Text segment

The Christian Science Monitor
February 10, 2004

A coed's path from poli-sci major to leftist guerrilla

             By Rachel Van Dongen | Correspondent of The Christian Science Monitor

             BOGOTÁ, COLOMBIA - Ivon Barragan Tovar seemed like a normal 22-year-old still living at home with her parents. Her bedroom in a
             lower-middle class Bogatá barrio still bore marks of innocence: a heart-shaped pillow and stuffed Winnie the Pooh.

             But A.A. Milne wouldn't recognize the rest of Ms. Tovar's room decor. Police found intelligence documents, maps, and political propaganda
             supporting the Marxist-inspired rebels known as the Revolutionary Armed Forces of Colombia, or by their Spanish acronym, FARC.

             Tovar was allegedly a FARC rebel. Last October, she was shot in a police shootout during an attempt to assassinate a prominent
             businessman in downtown Bogotá. The assassination attempt failed, and young "Juana" - Tovar's nom de guerre - is now dead. But her
             story offers a glimpse into the shadowy world of FARC's urban recruitment and how a seemingly average young woman became an alleged
             terrorist.

             "Juana is more or less the typical young person recruited" by the FARC, says a police captain who supervises antiterrorist probes. "That
             stage of youth is so romantic."

Directions for this task
Carry on the news article above about a Bogotá student who allegedly joined the FARC, picking up after the police captain's quote about youth being romantic.

Data section
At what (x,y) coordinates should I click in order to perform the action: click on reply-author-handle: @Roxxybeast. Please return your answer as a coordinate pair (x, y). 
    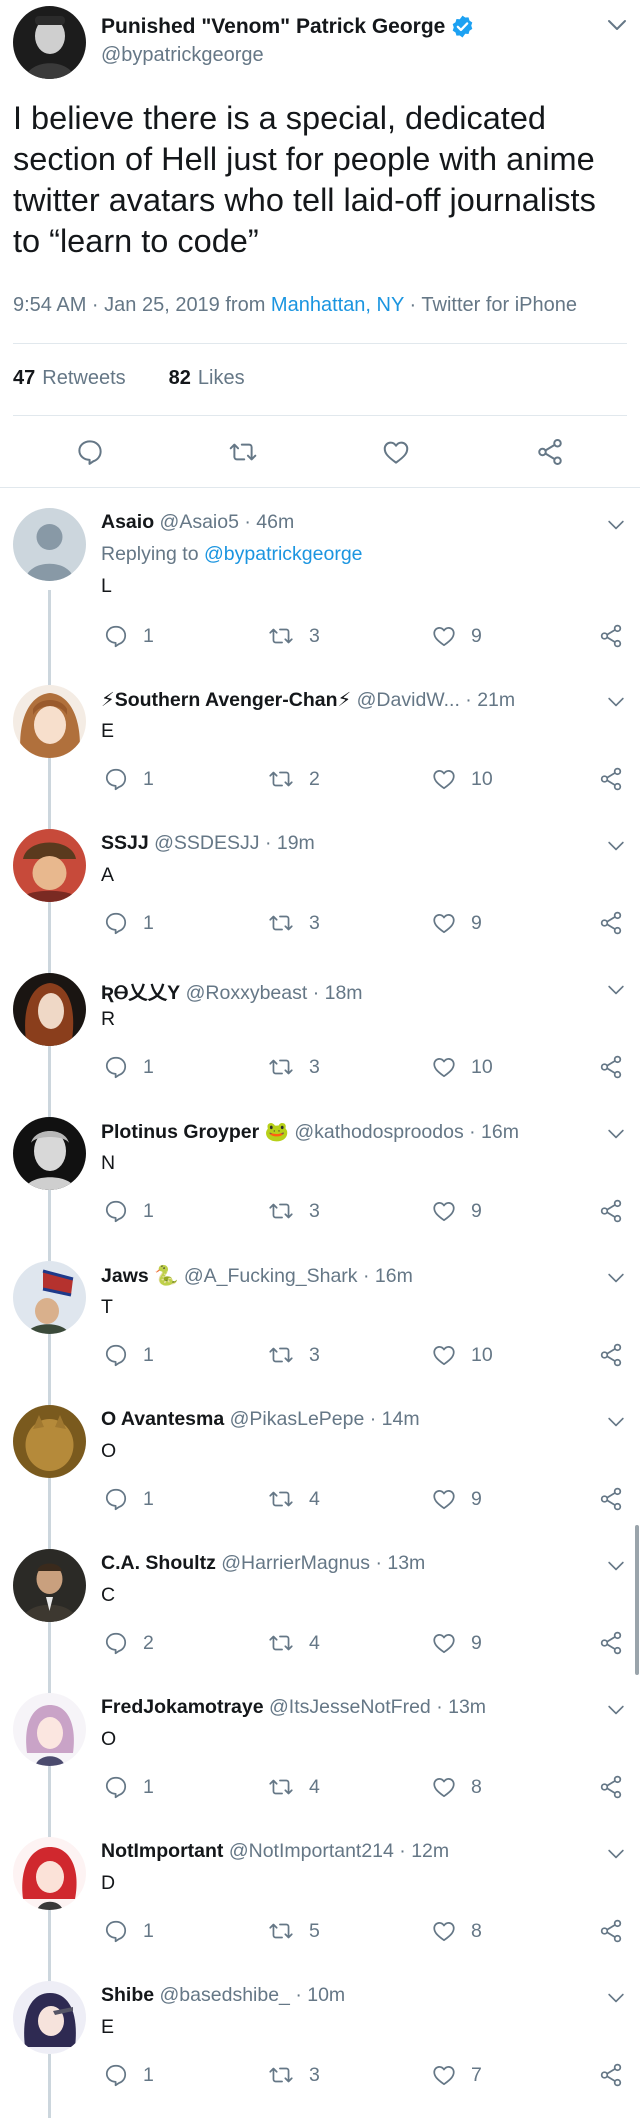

Output for this task
             According to him and other police officials, Tovar was recruited at 18 or 19, during her fourth semester of political science studies at
             Bogotá's 26,000-student National University.

             Shortly afterward, she disappeared, allegedly to receive weapons training in a FARC-controlled area in southern Colombia. Juana
             reemerged in March 2003, and moved back in with her family.

             According to police, the FARC decided to bring their largely rural war to Colombia's cities 20 years ago, but the pace of urban action
             increased once the government dissolved the rebel safe zone in February 2002. But then FARC lacked the necessary street smarts to put
             their plan into action. "The FARC couldn't send guerrillas from the mountain into the city without help," says a police major, who also
             investigated the case. They turned to universities in the hopes of creating an urban "guerrilla factory."

             "The most fertile terrain was universities," the major explains, adding that schools provided the potent combination of "impressionable
             young people," urban savvy, and an "established social structure that gave [the FARC] cover."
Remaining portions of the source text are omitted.